Work required:
Which lines run from the one containing "Image resolution: width=1116" to the end of the entries? Copy them exactly, both ends included, and give nothing else.

Data records:
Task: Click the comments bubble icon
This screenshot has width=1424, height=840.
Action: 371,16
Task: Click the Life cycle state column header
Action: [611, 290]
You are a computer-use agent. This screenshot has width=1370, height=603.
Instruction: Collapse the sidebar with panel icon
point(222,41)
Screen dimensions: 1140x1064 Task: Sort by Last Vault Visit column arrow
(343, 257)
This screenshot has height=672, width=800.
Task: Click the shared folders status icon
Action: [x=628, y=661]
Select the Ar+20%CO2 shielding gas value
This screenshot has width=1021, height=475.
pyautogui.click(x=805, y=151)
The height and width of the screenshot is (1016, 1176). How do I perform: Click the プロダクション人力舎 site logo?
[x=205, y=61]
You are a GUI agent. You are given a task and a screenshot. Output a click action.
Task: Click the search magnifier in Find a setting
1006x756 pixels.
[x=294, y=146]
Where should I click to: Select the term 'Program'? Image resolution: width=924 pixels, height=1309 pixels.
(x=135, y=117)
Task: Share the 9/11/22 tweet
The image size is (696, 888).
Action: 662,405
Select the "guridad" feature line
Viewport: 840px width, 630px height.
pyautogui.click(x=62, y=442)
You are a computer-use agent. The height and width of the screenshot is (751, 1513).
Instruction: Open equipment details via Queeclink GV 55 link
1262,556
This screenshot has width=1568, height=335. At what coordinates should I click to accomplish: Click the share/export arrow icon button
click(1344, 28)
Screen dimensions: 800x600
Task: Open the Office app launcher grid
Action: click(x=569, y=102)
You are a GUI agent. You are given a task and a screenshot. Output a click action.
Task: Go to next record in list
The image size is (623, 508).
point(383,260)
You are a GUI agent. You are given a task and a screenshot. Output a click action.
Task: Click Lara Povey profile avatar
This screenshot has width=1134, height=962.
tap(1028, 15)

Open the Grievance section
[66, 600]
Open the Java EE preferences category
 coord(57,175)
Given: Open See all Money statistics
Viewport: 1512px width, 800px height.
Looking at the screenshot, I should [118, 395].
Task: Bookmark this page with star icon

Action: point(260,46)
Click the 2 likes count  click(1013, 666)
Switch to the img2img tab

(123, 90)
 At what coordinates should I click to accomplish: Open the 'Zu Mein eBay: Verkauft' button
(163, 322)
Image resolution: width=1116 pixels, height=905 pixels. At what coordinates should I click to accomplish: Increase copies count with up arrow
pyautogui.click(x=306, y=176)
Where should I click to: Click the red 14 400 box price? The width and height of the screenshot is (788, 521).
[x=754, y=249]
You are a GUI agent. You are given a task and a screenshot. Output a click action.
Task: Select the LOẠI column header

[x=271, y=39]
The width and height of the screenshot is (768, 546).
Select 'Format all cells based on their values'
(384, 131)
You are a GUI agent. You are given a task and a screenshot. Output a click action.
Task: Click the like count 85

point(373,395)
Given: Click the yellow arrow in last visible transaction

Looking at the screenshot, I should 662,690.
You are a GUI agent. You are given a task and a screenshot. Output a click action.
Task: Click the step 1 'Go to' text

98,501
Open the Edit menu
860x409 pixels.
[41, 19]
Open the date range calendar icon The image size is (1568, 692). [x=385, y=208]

Solution:
Image resolution: width=1116 pixels, height=905 pixels. At what coordinates should I click to accomplish: Increase copies count with up arrow
pyautogui.click(x=306, y=176)
Where should I click to: Click the red 14 400 box price? The width and height of the screenshot is (788, 521).
[x=754, y=249]
You are a GUI agent. You are given a task and a screenshot. Output a click action.
Task: Select the LOẠI column header

[x=271, y=39]
The width and height of the screenshot is (768, 546).
Select 'Format all cells based on their values'
(384, 131)
You are a GUI agent. You are given a task and a screenshot. Output a click action.
Task: Click the like count 85

point(373,395)
Given: Click the yellow arrow in last visible transaction

Looking at the screenshot, I should 662,690.
You are a GUI agent. You are given a task and a screenshot. Output a click action.
Task: Click the step 1 'Go to' text

98,501
Open the Edit menu
860x409 pixels.
[41, 19]
Open the date range calendar icon The image size is (1568, 692). [x=385, y=208]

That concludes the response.